Terzo set: le azzurre si confermano su alti livelli

L’Italia comincia il terzo set esattamente come aveva finito il secondo: dominando. Egonu e compagne piazzano subito un parziale di 6-1 che dà sicurezza. La Serbia è incapace di reagire e così l’opposto azzurro, insieme a Degradi e Danesi (splendida a muro in questo match) fanno la differenza portandosi sull’11-3 prima e sul 15-7 poi. Malinov gestisce al meglio in palleggio e non è difficile per l’Italia portare a casa anche il set del sorpasso chiuso da una splendida schiacciata in pipe di Alice Degradi sul 25-15.
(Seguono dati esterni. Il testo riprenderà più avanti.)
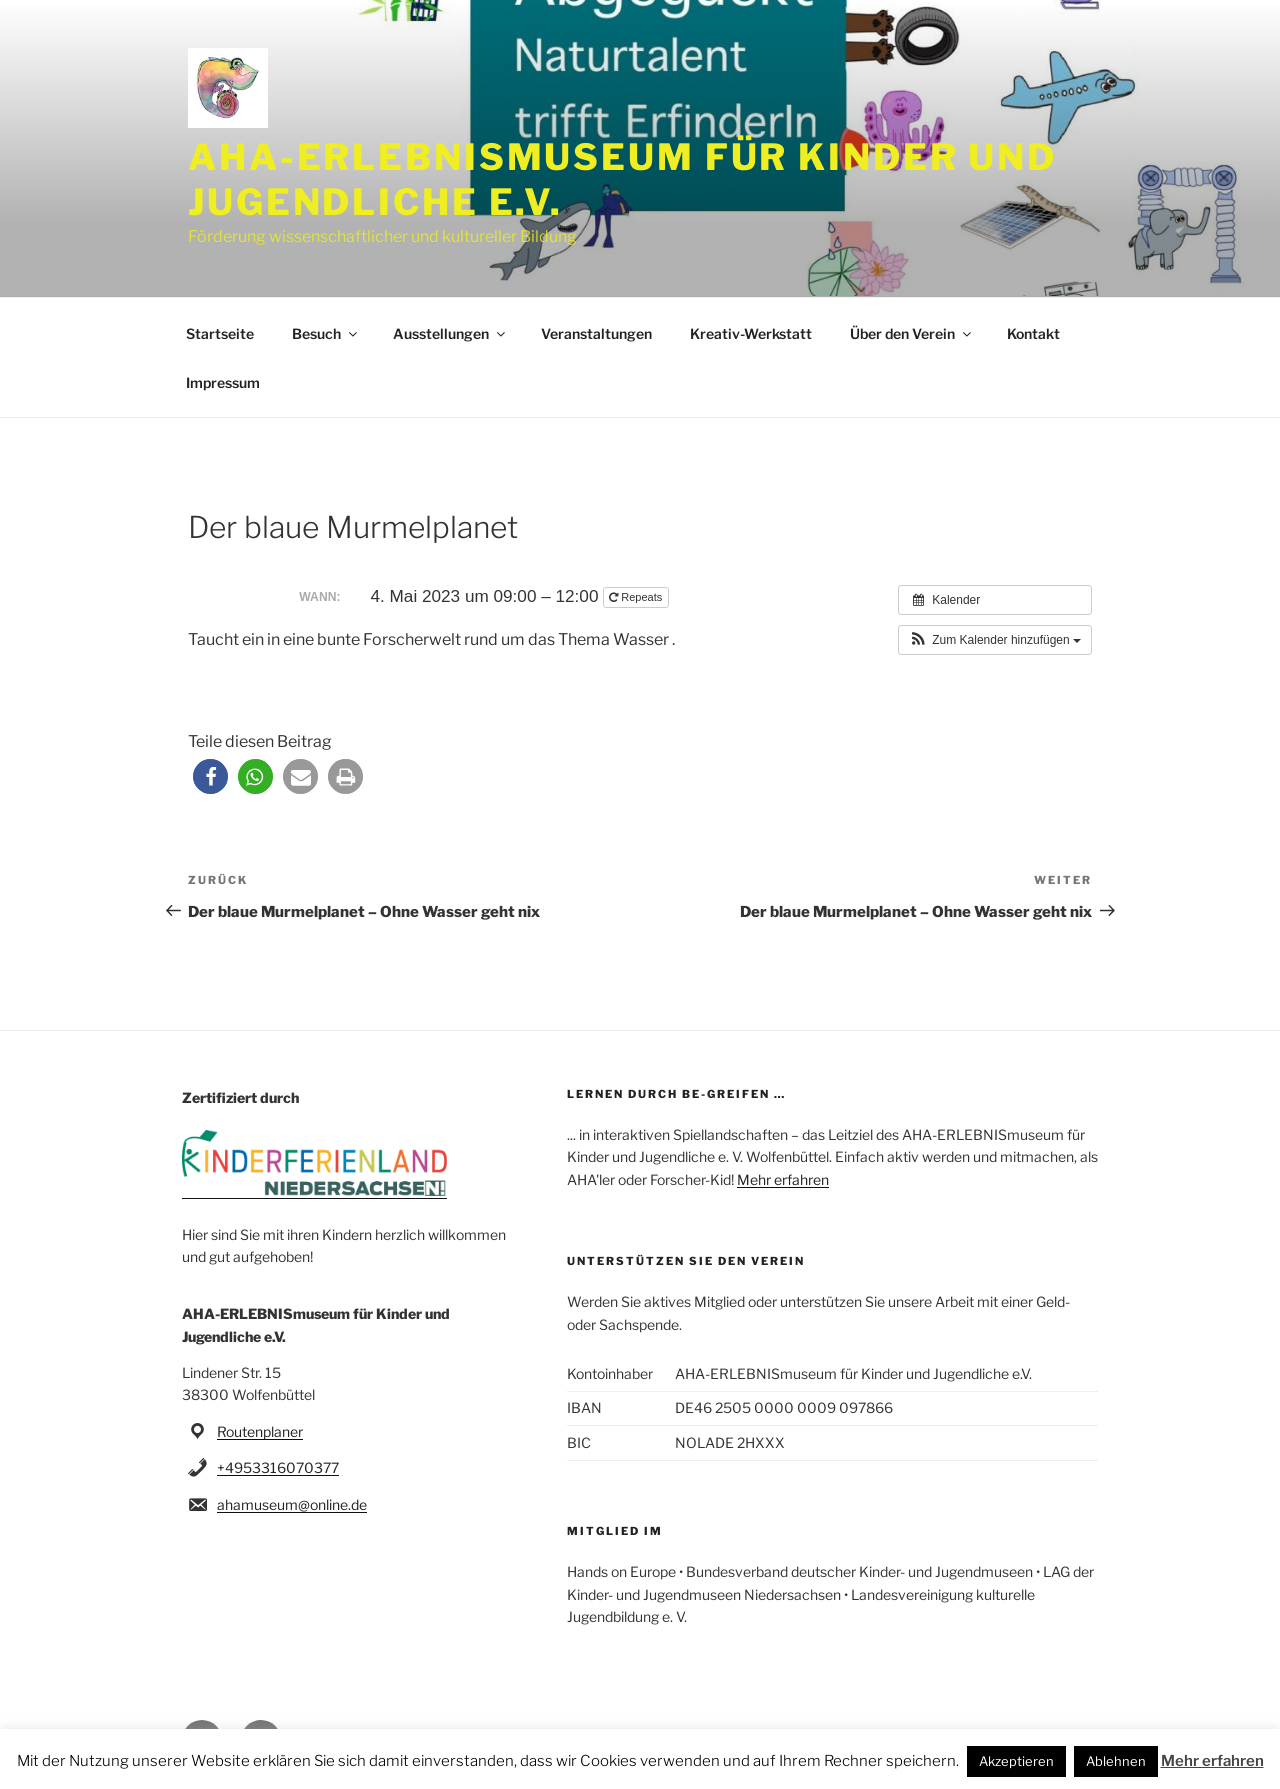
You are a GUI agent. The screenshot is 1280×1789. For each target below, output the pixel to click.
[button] (995, 640)
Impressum (223, 382)
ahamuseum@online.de (292, 1504)
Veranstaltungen (596, 333)
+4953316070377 (278, 1467)
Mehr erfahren (783, 1179)
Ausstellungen (450, 333)
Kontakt (1033, 333)
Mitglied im (615, 1531)
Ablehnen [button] (1116, 1761)
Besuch (326, 333)
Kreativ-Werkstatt (751, 333)
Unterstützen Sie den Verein (686, 1261)
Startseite (220, 333)
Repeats (637, 597)
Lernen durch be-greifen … (676, 1094)
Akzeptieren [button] (1016, 1761)
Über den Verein (912, 333)
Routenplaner (260, 1431)
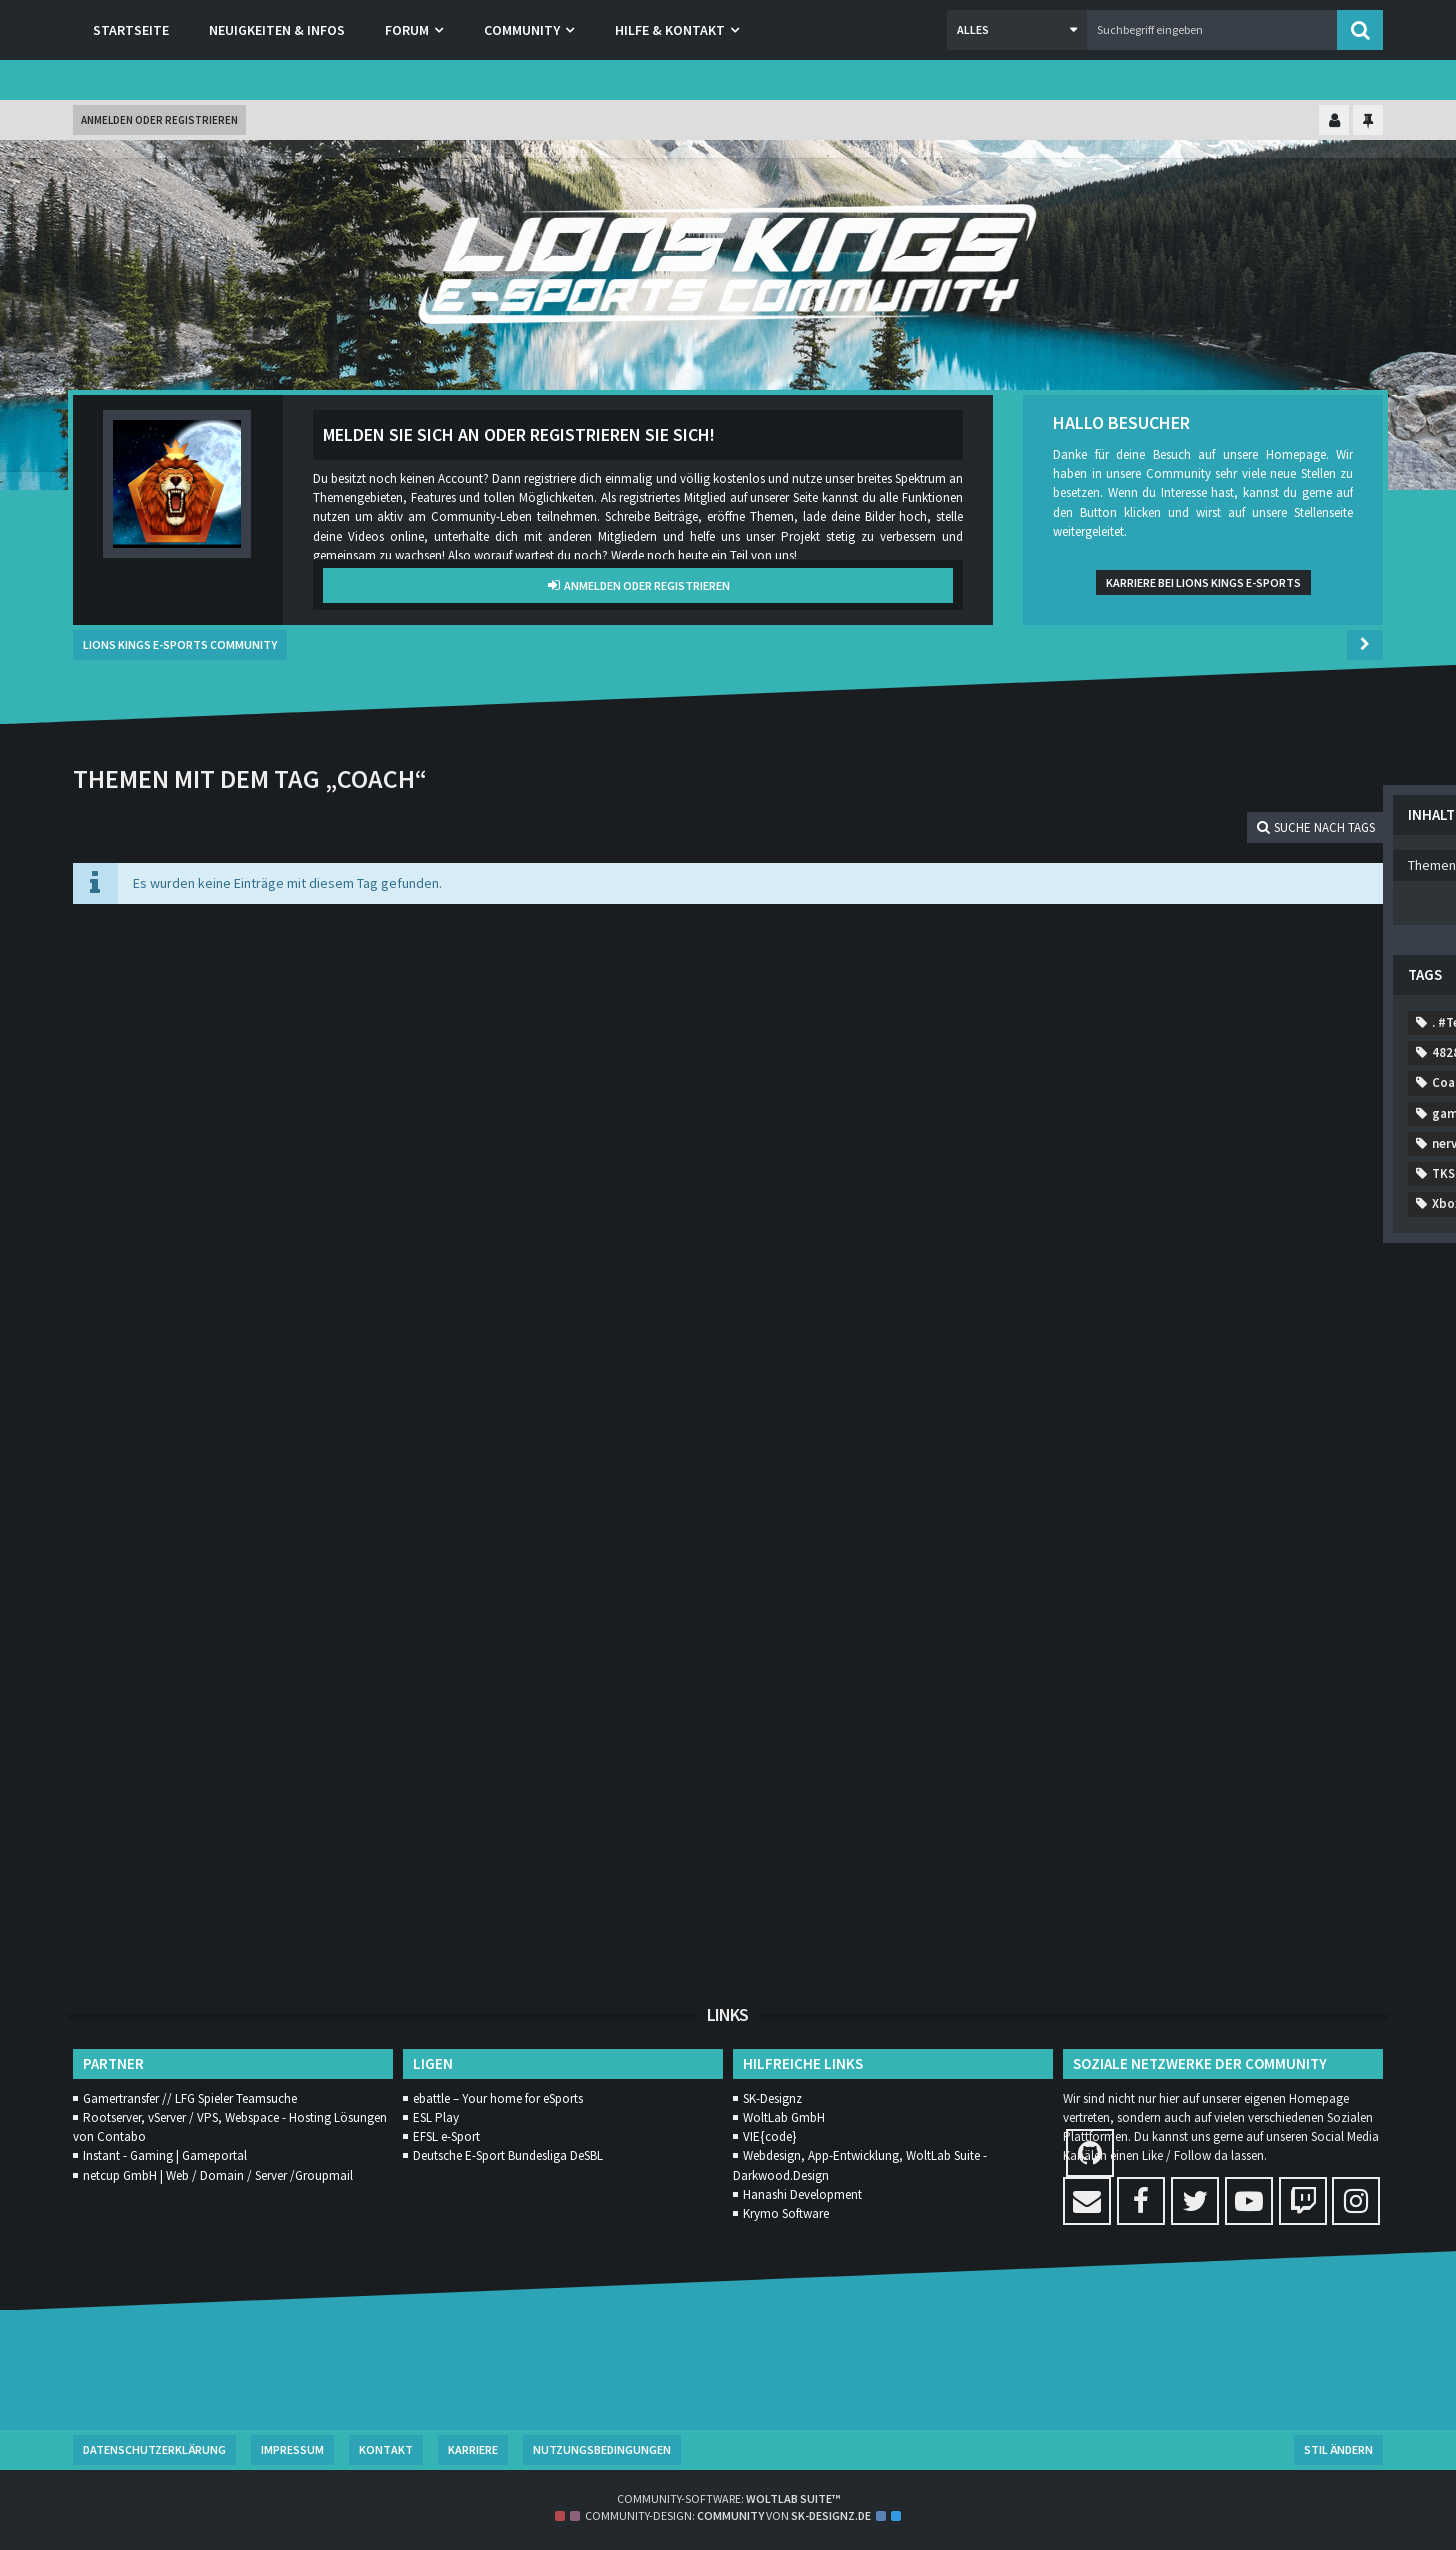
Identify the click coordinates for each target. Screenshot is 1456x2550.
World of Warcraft (1144, 1778)
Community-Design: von (728, 2515)
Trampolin (1303, 1688)
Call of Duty (1288, 1204)
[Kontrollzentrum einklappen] (1334, 121)
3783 (1171, 1143)
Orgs (1173, 1536)
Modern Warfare (1297, 1446)
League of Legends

Quarto set: la Serbia prova a reagire ma l’Italia chiude i conti

Più equilibrato il quarto parziale, almeno rispetto al secondo e al terzo. Sul 9-7, l’Italia prova a scappare con un parziale di 4-0 che vale il 13-7, ma la Serbia non ci sta e reagisce fino a portarsi a -3 sul 19-16. Da lì le azzurre tornano a premere sull’acceleratore tornando a +5 sul 24-19: il punto di Busa è l’ultimo per la Serbia che si arrende definitivamente dopo l’attacco vincente del 25-20 di Alice Degradi che chiude, così come nel secondo parziale, con uno splendido attacco. L’Italia vince set e match rilanciandosi così in ottica final eight.